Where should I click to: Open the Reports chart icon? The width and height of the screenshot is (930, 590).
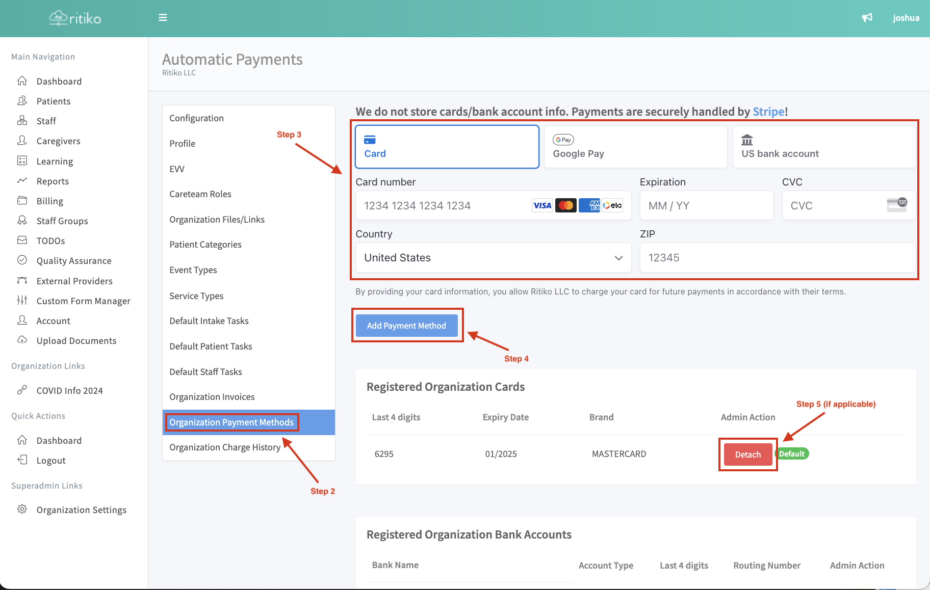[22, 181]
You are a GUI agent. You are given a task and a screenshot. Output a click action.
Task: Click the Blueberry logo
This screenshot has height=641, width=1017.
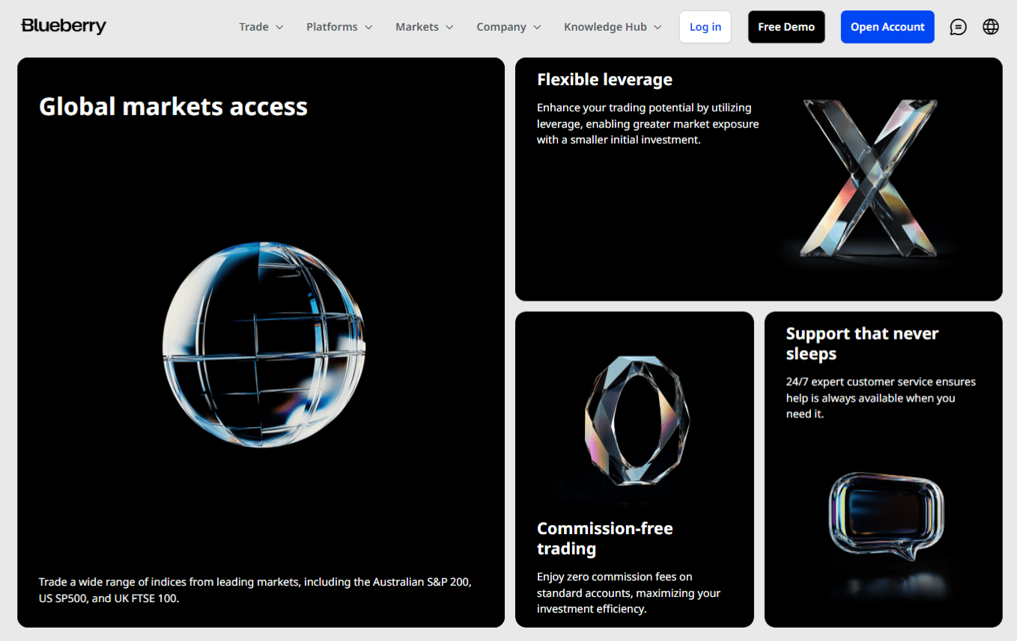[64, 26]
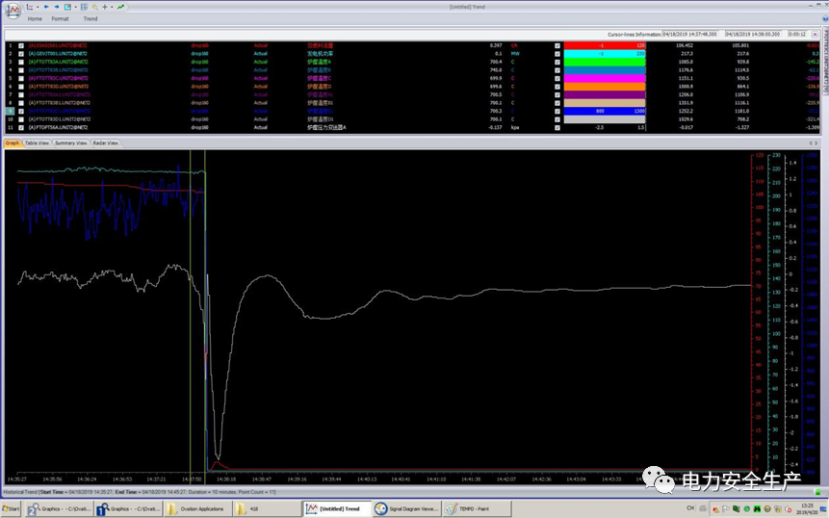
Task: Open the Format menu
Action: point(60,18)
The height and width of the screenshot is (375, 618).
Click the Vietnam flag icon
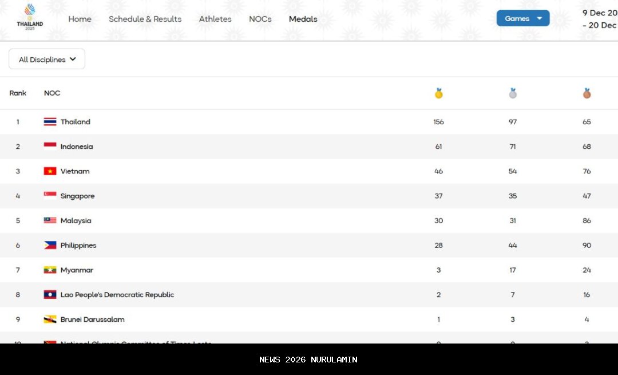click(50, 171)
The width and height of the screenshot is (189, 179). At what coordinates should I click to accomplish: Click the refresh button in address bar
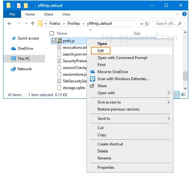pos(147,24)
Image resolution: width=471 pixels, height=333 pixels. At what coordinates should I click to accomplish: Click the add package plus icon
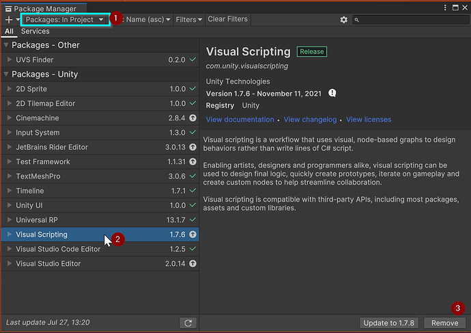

== == ==

WHAT IS REQUIRED: The data above are to be repeated word for word, with any pictures left out.

ANSWER SECTION:
Where should I click to: Open the Reports chart icon? The width and height of the screenshot is (930, 590).
[22, 181]
You are a GUI agent. You are given a task and a screenshot. Output a click action.
Task: Click the Blueberry logo
This screenshot has height=641, width=1017.
[64, 26]
Task: Open the Format menu
Action: point(60,18)
The height and width of the screenshot is (375, 618).
Click the Vietnam flag icon
click(50, 171)
The width and height of the screenshot is (189, 179). At what coordinates should I click to accomplish: Click the refresh button in address bar
pos(147,24)
Image resolution: width=471 pixels, height=333 pixels. At what coordinates should I click to accomplish: Click the add package plus icon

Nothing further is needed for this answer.